Question about Figure 2(a)

xxxnell / how-do-vits-work

(ICLR 2022 Spotlight) Official PyTorch implementation of "How Do Vision Transformers Work?"

https://arxiv.org/abs/2202.06709

Apache License 2.0

798 stars 77 forks source link

Question about Figure 2(a) #36

Closed iumyx2612 closed 1 year ago

iumyx2612 commented 1 year ago

Looking at this figure, I'm seeing that the early layers of ResNet has many low-freq components, and the deeper ResNet goes, it contains more high-freq components. Am I interpreting this figure right?

If I'm right, isn't this a little contradict to popular belief and visualization? That early layers in a ConvNet tend to learn high-freq components?

xxxnell commented 1 year ago

Hi @iumyx2612,

I believe a more appropriate interpretation of this figure is that the convolutional layers consistently amplify high-frequency components. Consequently, a significant amount of high-frequency information remains in the representations of deeper layers. My emphasis was on this trend of changes.

iumyx2612 commented 1 year ago

Hi @iumyx2612,

I believe a more appropriate interpretation of this figure is that the convolutional layers consistently amplify high-frequency components. Consequently, a significant amount of high-frequency information remains in the representations of deeper layers. My emphasis was on this trend of changes.

So looking at the figure, we can't say that early layers in a ConvNet contains many low frequency components right?

xxxnell commented 1 year ago

It is not easy to simply compare the amount of low-frequency components from different depths of layers.

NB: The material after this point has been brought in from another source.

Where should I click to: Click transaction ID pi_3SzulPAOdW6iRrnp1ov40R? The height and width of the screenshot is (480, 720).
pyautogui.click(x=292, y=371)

Instead, I'd like to say that having many low-frequency components in a representation does not necessarily mean the layers are learning low-frequency information in this case.

iumyx2612 commented 1 year ago

It is not easy to simply compare the amount of low-frequency components from different depths of layers. Instead, I'd like to say that having many low-frequency components in a representation does not necessarily mean the layers are learning low-frequency information in this case.

Oooh, thank you I got it!

iumyx2612 commented 1 year ago

I was reading the paper: MogaNet and having difficult understanding some part in the paper. Some of the explanations contradict to my understanding so I would like to exchange something with you (through emails or other platform since it's not relevant to this github) since some parts of the paper take inspiration from your work. Is it okay? Sorry if this bothers you

xxxnell commented 1 year ago

I am happy to do it. Please feel free to send me an email at namuk.park@gmail.com or park.namuk@gene.com.